● GIVEN EXERCISE 1:
List every kind of shuffle that the passage on card shuffling names with a letter or letters before "-shuffle".

● TEXT EXTRACT:
* BEGIN *

If \(D\) is any ordering that is the result of applying an \(a\)-shuffle and then a \(b\)-shuffle to the identity ordering, then the probability assigned to \(D\) by this pair of operations is the same as the probability assigned to \(D\) by the process of applying an \(ab\)-shuffle to the identity ordering. Call the sample space of \(a\)-shuffles \(S_a\). If we label the stacks by the integers from \(0\) to \(a-1\), then each cut-interleaving pair, i.e., shuffle, corresponds to exactly one \(n\)-digit base \(a\) integer, where the \(i\)th digit in the integer is the stack of which the \(i\)th card is a member. Thus, the number of cut-interleaving pairs is equal to the number of \(n\)-digit base \(a\) integers, which is \(a^n\). Of course, not all of these pairs leads to different orderings. The number of pairs leading to a given ordering will be discussed later. For our purposes it is enough to point out that it is the cut-interleaving pairs that determine the probability assignment.

* END *

● DATASET ROWS:
* BEGIN *

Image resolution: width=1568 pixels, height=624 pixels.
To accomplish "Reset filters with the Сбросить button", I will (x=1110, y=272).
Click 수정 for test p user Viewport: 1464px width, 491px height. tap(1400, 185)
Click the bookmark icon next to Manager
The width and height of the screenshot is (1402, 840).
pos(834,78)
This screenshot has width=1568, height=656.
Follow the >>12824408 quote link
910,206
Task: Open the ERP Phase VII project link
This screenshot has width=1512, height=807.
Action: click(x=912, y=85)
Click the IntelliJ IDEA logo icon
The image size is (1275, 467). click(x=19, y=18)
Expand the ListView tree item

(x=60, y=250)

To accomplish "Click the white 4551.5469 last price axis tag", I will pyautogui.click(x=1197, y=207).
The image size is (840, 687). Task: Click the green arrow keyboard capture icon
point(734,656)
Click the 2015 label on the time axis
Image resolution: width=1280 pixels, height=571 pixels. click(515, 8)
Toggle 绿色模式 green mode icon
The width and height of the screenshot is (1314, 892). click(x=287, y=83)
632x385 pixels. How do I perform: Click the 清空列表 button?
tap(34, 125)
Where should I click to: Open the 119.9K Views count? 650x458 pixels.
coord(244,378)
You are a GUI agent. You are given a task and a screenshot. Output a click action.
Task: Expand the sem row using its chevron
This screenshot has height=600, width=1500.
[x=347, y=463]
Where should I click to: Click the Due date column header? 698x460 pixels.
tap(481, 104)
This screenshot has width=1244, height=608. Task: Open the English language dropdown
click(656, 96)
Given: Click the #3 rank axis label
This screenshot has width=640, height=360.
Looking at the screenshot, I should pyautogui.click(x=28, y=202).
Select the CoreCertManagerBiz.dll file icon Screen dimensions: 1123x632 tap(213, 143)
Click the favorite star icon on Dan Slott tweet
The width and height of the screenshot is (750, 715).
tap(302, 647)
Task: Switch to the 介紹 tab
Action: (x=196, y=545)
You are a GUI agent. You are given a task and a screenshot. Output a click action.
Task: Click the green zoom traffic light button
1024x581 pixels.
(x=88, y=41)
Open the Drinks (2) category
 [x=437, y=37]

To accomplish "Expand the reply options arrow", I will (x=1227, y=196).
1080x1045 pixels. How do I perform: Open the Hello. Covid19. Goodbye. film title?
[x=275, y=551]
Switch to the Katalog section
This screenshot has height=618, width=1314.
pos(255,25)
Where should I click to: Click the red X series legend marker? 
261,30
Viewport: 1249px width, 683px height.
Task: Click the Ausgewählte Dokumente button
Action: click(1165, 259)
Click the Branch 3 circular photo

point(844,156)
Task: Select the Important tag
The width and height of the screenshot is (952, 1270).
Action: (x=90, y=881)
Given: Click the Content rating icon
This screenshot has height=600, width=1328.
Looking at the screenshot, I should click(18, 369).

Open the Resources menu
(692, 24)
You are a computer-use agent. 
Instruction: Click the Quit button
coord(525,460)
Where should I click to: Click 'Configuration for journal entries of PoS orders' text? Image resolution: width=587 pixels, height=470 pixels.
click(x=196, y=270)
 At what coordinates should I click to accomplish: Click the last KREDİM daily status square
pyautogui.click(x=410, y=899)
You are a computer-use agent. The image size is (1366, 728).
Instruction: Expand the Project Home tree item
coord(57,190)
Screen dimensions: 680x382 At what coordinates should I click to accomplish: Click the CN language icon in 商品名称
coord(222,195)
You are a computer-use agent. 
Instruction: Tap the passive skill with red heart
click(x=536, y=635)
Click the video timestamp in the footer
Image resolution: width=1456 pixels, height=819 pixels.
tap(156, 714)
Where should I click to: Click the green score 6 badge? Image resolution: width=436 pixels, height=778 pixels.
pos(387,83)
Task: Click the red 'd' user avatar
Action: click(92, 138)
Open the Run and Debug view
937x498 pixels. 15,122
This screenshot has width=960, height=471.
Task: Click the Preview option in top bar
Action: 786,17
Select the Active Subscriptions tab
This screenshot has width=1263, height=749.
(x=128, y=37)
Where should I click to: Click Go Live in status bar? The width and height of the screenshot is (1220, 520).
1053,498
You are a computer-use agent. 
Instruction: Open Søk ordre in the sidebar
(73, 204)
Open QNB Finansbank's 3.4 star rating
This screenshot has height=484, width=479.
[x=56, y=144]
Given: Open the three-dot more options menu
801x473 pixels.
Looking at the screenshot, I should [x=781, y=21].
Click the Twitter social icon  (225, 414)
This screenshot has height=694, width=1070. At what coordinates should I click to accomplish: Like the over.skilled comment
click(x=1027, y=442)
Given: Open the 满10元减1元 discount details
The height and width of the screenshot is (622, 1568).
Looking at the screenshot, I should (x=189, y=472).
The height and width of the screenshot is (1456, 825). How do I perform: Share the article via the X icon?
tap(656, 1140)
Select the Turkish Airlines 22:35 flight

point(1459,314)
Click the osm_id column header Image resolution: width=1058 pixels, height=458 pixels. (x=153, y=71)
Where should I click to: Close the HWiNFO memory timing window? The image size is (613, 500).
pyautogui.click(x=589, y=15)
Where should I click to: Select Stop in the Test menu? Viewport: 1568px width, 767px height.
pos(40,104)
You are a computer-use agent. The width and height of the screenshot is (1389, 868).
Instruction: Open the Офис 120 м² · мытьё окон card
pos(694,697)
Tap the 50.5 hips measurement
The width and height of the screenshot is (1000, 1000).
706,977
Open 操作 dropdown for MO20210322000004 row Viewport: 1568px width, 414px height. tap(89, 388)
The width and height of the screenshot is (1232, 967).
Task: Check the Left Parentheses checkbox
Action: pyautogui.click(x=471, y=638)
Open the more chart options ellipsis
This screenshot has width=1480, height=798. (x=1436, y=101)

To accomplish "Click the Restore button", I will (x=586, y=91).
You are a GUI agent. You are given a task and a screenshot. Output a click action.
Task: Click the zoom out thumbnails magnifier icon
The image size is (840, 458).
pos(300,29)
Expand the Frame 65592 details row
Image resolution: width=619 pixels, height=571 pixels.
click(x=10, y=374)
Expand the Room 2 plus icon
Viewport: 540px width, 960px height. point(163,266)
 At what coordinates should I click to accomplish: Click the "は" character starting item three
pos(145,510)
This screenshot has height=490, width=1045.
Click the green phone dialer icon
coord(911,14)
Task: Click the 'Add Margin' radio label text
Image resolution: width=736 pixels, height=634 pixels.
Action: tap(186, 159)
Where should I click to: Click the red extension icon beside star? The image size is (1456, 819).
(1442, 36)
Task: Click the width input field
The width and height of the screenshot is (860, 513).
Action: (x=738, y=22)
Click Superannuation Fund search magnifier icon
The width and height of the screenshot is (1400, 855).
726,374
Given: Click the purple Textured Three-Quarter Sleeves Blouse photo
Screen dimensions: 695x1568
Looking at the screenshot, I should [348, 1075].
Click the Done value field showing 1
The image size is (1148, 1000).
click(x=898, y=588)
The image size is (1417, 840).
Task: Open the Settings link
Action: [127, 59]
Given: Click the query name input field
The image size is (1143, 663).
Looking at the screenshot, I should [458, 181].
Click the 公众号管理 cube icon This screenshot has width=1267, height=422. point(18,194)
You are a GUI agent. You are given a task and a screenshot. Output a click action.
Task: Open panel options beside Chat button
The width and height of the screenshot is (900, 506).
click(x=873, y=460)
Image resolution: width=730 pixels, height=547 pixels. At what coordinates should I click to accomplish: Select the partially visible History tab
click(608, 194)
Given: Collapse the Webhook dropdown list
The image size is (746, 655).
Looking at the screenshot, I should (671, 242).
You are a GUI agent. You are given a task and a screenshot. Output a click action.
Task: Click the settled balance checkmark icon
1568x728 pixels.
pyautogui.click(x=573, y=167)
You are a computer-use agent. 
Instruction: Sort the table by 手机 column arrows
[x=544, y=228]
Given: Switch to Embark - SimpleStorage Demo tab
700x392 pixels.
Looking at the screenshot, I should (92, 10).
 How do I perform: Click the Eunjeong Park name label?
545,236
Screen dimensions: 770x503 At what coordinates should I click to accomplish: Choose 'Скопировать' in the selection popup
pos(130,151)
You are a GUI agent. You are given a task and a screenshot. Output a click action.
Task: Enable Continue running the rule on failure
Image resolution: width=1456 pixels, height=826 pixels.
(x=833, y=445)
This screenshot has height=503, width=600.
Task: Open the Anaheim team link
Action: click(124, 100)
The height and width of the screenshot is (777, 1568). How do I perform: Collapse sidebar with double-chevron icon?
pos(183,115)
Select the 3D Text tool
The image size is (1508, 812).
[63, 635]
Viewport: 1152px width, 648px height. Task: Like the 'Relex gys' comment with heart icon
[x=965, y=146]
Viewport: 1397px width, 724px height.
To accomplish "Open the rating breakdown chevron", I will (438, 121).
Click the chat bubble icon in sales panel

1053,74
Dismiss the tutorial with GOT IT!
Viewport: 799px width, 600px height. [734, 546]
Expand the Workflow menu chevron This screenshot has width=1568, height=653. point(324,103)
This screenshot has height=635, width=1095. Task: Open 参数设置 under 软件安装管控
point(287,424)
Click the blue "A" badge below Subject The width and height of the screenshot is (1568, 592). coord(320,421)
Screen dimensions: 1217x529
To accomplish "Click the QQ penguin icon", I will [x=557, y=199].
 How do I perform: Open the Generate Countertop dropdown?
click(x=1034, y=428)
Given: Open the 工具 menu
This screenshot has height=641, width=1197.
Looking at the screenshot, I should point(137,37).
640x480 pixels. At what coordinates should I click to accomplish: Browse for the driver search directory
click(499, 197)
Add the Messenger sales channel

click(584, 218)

* END *

● GIVEN EXERCISE 2:
Reproduce the records from the line containing "Given: Click the query name input field" through the line containing "Click the 公众号管理".

● PROBLEM SOLUTION 1:
a-shuffle, b-shuffle, ab-shuffle

● PROBLEM SOLUTION 2:
Given: Click the query name input field
The image size is (1143, 663).
Looking at the screenshot, I should [458, 181].
Click the 公众号管理 cube icon This screenshot has width=1267, height=422. point(18,194)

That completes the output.